Lihat ke Halaman Asli

Min Adadiyah

nakes ahli gizi, pembelajar manajemen abadi

Mekar seperti Matahari 12

Diperbarui: 20 November 2023   21:33

Kompasiana adalah platform blog. Konten ini menjadi tanggung jawab bloger dan tidak mewakili pandangan redaksi Kompas.

Roman. Sumber ilustrasi: pixabay.com/qrzt

Aku memanggil Hugo masuk ke dalam rumah. Pelan-pelan aku harus menyampaikan mengenai hal ini. Dia harus tahu yang sesungguhnya. 

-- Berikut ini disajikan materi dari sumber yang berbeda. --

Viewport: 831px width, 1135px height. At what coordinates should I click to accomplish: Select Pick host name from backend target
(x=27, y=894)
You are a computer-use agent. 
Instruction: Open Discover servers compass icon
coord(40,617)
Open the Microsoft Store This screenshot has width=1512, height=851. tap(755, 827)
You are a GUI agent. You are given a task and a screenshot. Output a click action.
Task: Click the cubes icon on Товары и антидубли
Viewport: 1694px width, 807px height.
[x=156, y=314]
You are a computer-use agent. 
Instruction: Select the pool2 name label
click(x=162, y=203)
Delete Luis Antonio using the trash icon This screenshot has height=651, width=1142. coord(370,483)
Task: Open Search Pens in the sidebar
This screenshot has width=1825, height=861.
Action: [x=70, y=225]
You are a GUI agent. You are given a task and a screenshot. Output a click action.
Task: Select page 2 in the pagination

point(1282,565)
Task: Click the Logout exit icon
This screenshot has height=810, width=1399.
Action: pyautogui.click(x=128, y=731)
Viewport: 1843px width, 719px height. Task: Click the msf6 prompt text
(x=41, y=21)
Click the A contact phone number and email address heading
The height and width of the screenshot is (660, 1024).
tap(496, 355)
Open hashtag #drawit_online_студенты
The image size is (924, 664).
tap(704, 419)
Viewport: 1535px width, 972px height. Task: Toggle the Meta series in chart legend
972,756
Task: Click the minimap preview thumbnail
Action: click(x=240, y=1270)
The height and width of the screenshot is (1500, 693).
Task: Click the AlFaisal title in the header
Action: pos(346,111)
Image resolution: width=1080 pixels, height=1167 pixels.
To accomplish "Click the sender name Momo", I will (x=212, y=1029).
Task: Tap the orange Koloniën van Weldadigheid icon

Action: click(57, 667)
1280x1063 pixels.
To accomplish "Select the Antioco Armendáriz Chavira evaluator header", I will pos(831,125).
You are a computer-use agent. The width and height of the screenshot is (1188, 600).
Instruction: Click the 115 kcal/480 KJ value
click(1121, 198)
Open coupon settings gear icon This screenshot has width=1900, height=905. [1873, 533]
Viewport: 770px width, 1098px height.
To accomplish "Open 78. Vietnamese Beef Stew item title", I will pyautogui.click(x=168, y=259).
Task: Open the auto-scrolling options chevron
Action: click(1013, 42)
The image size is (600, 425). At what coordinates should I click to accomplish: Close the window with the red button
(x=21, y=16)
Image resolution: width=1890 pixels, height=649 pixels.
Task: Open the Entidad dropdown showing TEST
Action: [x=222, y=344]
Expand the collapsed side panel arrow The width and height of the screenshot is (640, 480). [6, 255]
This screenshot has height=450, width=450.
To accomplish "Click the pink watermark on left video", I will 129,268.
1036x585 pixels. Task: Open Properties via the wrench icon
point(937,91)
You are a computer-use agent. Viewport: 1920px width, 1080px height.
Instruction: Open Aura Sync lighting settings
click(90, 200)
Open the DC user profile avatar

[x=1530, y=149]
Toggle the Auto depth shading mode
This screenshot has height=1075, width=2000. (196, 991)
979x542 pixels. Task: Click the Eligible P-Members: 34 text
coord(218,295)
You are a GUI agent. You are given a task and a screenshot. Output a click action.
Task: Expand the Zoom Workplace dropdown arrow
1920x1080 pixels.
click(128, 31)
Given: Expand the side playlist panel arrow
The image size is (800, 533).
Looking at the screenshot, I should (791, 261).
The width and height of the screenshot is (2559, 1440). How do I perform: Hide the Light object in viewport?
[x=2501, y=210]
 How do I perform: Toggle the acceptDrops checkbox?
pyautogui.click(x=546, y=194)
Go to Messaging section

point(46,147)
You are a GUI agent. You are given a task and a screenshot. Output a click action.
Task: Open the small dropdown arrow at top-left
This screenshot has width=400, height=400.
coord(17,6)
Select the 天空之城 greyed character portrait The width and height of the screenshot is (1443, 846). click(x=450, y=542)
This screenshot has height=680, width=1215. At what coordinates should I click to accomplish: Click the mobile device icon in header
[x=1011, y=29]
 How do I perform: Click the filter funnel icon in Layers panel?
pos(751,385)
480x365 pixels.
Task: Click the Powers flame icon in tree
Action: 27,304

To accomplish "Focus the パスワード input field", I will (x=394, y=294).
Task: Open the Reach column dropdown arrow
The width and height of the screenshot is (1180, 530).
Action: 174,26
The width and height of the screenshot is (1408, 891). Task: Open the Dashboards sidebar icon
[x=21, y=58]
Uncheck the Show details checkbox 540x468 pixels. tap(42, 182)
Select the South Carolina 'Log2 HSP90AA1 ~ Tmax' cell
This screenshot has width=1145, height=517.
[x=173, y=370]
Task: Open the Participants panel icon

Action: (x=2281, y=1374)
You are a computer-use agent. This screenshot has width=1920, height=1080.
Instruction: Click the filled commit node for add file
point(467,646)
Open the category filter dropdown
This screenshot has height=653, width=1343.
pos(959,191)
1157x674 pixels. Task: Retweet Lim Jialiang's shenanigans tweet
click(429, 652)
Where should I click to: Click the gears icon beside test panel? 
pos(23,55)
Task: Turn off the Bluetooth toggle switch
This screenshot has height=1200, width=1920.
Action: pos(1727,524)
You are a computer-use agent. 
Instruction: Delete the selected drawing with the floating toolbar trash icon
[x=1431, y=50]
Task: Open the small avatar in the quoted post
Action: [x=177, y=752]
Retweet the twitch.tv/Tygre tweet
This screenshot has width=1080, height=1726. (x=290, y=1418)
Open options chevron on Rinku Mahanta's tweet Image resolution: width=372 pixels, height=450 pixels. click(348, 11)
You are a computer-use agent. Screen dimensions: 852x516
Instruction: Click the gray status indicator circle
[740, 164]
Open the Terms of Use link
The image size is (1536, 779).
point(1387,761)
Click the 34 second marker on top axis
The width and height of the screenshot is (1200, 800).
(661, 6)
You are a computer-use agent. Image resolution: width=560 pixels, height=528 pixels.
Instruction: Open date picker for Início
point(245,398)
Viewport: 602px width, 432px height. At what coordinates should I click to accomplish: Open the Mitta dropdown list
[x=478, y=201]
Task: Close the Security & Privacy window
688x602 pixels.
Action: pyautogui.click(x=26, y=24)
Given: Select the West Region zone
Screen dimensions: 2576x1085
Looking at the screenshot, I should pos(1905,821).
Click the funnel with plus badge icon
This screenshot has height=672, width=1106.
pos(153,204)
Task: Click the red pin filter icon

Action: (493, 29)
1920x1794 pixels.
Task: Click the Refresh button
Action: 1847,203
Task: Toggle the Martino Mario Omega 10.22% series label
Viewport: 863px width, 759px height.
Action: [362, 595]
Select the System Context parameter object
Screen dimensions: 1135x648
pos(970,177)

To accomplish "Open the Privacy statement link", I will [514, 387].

Kesunyian kamar membuat suara jam dinding terdengar nyata. Jam dinding kuno yang kubawa dari rumah di desa tempat di mana aku dibesarkan. Desa yang mengajarkanku mahir berenang meski tak ada kolam renang, desa yang mengajarkanku berlari melayari bukit tanpa rasa lelah yang berarti. Hanya fokus pada tujuan akhir. Memenangkan permainan. Permainan yang  membawaku ke mana-mana namun akhirnya tiba di finish yang tak terlalu jauh dari startnya. Aku sudah tiba ke satu keyakinan namun tak akan pernah benar-benar yakin kecuali bersandar pada Sang Maha Pencipta. 

Hugo mengamatiku mengeluarkan sebuah buku berwarna biru. Biru yang sudah amat aus karena saking seringnya dibuka, buku yang akhirnya berpindah tangan karena Lyla merasa aku lebih tepat untuk mengawalnya. Kusodorkan buku itu perlahan ke arahnya. 

"Mami ingin kamu baca dulu buku ini. Jurnal yang ditulis nenek buyutnya Medina. Kini sudah saatnya kamu merealisasikannya." ujarku perlahan. Hugo berkerut kening. Dia menerima buku dari tanganku, aku melepaskan sampul pembungkusnya yang berupa map kulit berwarna hitam kombinasi abu-abu. Ada stiker bertuliskan sahabat keluarga.kemdikbud.go.id. Warna putih, biru dan kuning. Kombinasi yang cukup mencolok. 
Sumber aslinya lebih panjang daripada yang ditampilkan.